### What is being asked
Show each line of the data below that contains the string "agent", copying every such line in full.

### Exercise material
= = = =

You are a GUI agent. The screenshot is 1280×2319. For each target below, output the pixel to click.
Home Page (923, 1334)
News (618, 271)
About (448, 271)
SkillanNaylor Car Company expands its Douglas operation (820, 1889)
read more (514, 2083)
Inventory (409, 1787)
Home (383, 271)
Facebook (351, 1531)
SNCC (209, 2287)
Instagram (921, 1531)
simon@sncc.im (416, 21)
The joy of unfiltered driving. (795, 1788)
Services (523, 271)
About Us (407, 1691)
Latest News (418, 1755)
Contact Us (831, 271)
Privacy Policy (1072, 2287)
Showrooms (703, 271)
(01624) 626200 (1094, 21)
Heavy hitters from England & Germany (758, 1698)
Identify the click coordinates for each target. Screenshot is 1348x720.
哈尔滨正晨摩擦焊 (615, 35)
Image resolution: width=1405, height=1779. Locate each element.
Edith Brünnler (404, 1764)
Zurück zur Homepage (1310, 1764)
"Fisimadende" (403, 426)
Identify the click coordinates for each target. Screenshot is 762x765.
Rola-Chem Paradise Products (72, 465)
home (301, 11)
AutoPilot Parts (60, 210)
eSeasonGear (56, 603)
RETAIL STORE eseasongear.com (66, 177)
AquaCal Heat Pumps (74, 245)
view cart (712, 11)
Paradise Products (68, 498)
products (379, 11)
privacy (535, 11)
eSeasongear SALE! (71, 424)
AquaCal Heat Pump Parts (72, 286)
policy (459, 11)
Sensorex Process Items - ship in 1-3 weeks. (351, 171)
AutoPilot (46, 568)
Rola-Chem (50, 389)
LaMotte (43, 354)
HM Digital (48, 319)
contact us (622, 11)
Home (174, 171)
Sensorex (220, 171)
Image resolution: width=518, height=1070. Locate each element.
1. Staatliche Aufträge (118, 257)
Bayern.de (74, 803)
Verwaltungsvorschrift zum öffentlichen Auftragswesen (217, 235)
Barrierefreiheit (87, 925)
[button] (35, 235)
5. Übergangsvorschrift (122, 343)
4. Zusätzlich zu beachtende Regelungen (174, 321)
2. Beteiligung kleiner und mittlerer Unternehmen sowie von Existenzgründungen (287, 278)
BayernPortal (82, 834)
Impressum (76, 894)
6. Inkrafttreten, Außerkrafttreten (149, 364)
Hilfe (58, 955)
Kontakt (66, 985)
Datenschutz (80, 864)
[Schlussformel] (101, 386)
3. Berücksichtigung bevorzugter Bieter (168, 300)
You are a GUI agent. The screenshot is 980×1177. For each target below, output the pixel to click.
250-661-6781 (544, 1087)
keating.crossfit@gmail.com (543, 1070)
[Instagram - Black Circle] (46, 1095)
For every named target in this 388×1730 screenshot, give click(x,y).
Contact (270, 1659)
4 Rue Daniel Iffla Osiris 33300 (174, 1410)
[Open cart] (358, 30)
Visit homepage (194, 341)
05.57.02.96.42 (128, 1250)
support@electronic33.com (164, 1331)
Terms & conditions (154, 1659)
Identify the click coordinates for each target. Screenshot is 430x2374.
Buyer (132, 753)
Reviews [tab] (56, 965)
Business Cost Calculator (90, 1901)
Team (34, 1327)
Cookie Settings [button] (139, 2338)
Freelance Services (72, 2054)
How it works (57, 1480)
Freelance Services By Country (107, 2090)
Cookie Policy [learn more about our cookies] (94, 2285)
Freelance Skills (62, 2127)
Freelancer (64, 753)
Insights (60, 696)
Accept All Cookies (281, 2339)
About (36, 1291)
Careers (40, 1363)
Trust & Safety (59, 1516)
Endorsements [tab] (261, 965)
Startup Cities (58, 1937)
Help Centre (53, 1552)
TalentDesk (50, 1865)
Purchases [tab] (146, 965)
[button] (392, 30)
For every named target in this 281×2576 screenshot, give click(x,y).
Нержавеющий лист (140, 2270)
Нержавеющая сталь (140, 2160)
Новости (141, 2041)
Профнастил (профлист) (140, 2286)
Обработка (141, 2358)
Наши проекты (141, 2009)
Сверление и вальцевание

= = = =

### Exercise output
You are a GUI agent. The screenshot is 1280×2319. For each target below, output the pixel to click.
You are a GUI agent. The screenshot is 980×1177. For each target below, output the pixel to click.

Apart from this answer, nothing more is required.